O ministro interino do Planejamento, João Bernardo Bringel, recebeu o diretor da Condsef (Confederação dos Trabalhadores no Serviço Público Federal), Rogério Expedito, que também integra o Comando Nacional de Mobilização dos servidores do Ministério do Trabalho e Emprego (MTE). A reunião foi agendada a pedido do deputado João Paulo (PT-PE). Os argumentos contrários à criação de uma carreira específica para o MTE foram todos rebatidos. Em uma das intervenções Bringel chegou a dizer que, por ser oriundo do antigo Inamps, o MTE não poderia receber tratamento diferenciado dos demais setores da CPST. Expedito argumentou que a justificativa não se aplicava já que os servidores do MTE são oriundos do antigo PCC e o próprio governo criou mais de 208 tabelas e outras 168 carreiras para servidores oriundos justamente deste antigo plano. 
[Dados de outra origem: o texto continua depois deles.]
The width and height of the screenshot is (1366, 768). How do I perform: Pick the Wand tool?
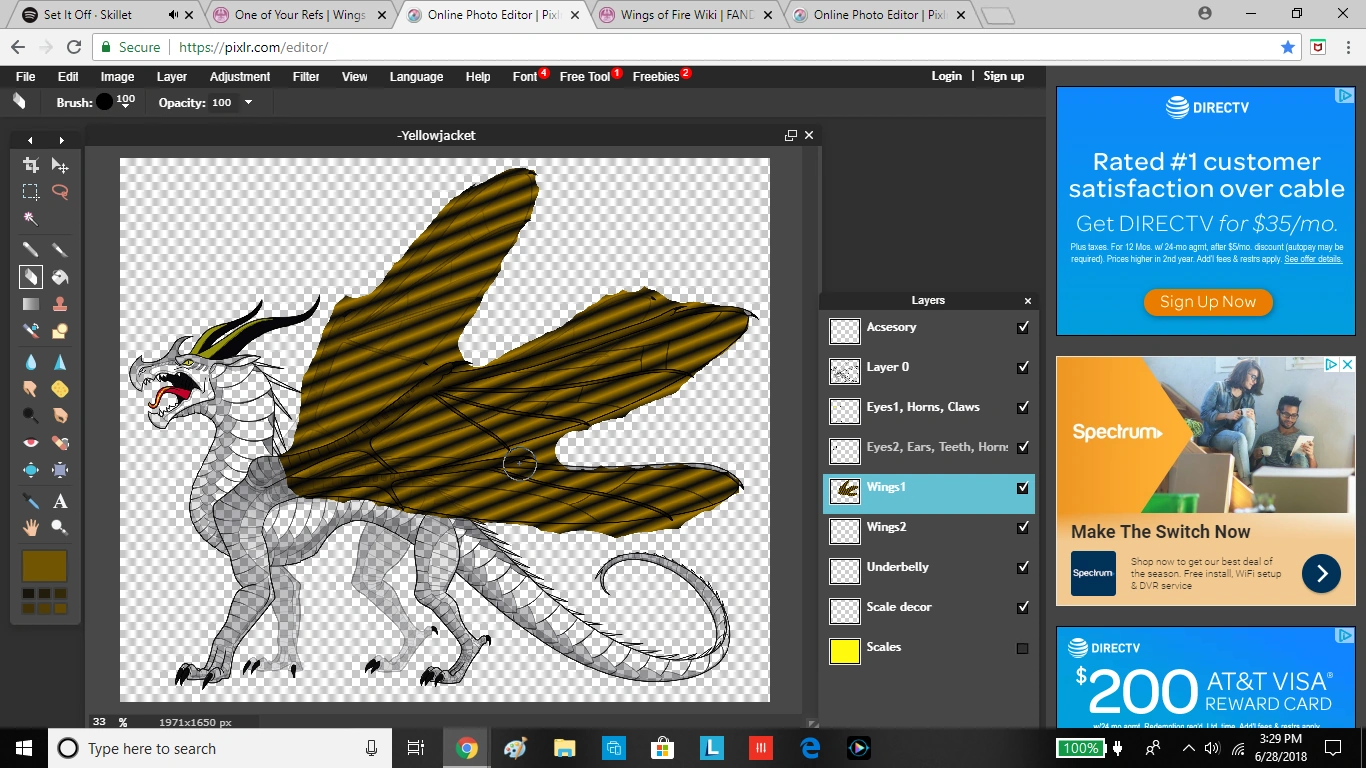(31, 219)
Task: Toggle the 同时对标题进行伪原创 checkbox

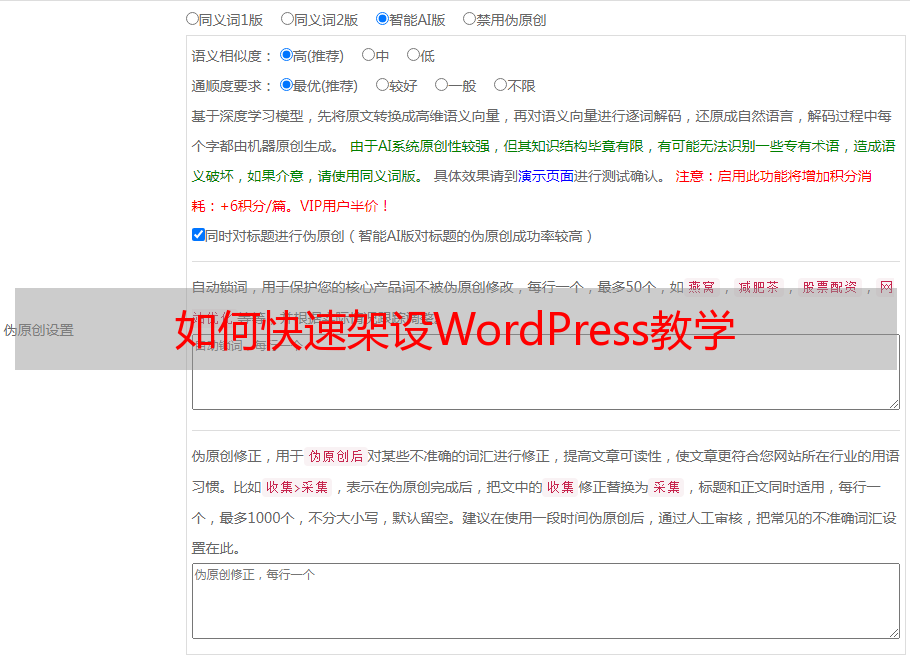Action: point(198,235)
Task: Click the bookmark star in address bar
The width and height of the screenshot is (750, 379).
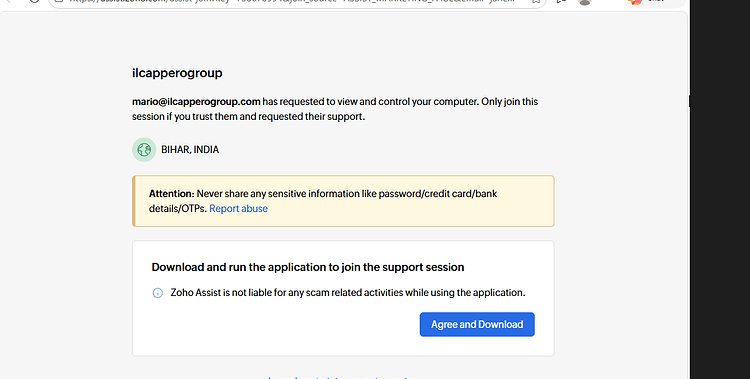Action: [x=536, y=1]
Foram levadas ao ministro interino também informações que desmistificam o fato de que os servidores do MTE têm atividades menos complexas que as executadas, por exemplo, no INSS. Os servidores do Trabalho e Emprego pleiteiam uma tabela que garanta isonomia com a Seguridade. Para reforçar a afirmação Expedito lembrou que os administrativos do MTE precisam lidar com mais de 12 legislações e só no ano passado foram pagos mais de R$ 30 bilhões em programas sociais coordenados pelo MTE. Mais de 72 milhões de pessoas são atendidas pelos programas sociais de responsabilidade do ministério.

Debates prosseguem no “pós-eleições” – Bringel se comprometeu a conversar com o secretário de Recursos Humanos, Duvanier Ferreira. Mas informou que qualquer providência só poderá ser adotada após o período eleitoral. O deputado João Paulo se propôs a agendar uma nova reunião assim que possível para que as reivindicações dos servidores do MTE continuem sendo discutidas no Planejamento.
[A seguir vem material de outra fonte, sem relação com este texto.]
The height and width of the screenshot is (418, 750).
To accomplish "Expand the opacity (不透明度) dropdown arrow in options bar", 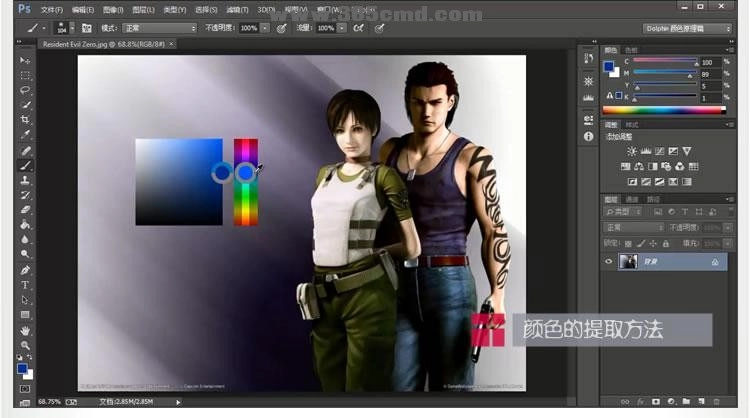I will pos(265,29).
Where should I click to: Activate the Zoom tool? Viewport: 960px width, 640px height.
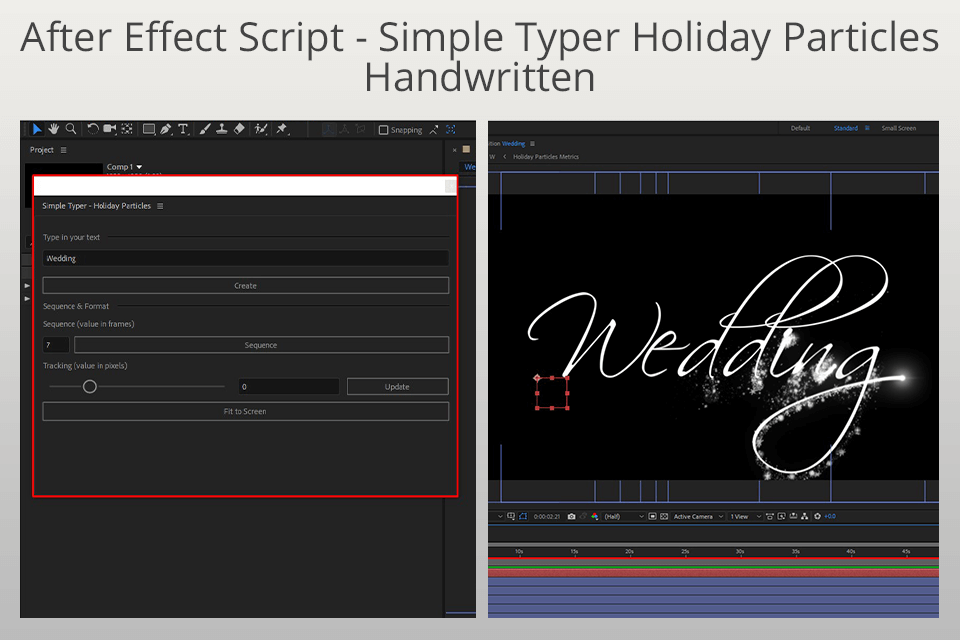[x=71, y=129]
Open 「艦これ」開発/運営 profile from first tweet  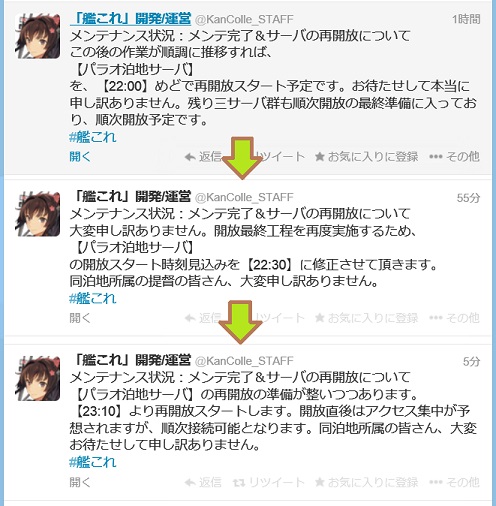(x=130, y=19)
Reafirmando o compromisso com a sociedade, os servidores do MTE retomaram suas atividades após mais de seis meses de luta em defesa da implantação de uma carreira específica para o setor. O retorno das atividades não interrompe a mobilização do setor que segue em busca do cumprimento integral de acordo firmado pelo governo com a categoria.

Em razão da votação favorável do dissídio coletivo da categoria no Superior Tribunal de Justiça (STJ) nenhum servidor poderá sofrer corte de ponto ou ser prejudicado administrativamente por ter participado do movimento grevista considerado legal. “Assim como a legitimidade do nosso pleito, esperamos de um governo democrático e popular um verdadeiro processo de negociação para solucionar o impasse no MTE”, declarou Rogério Expedito.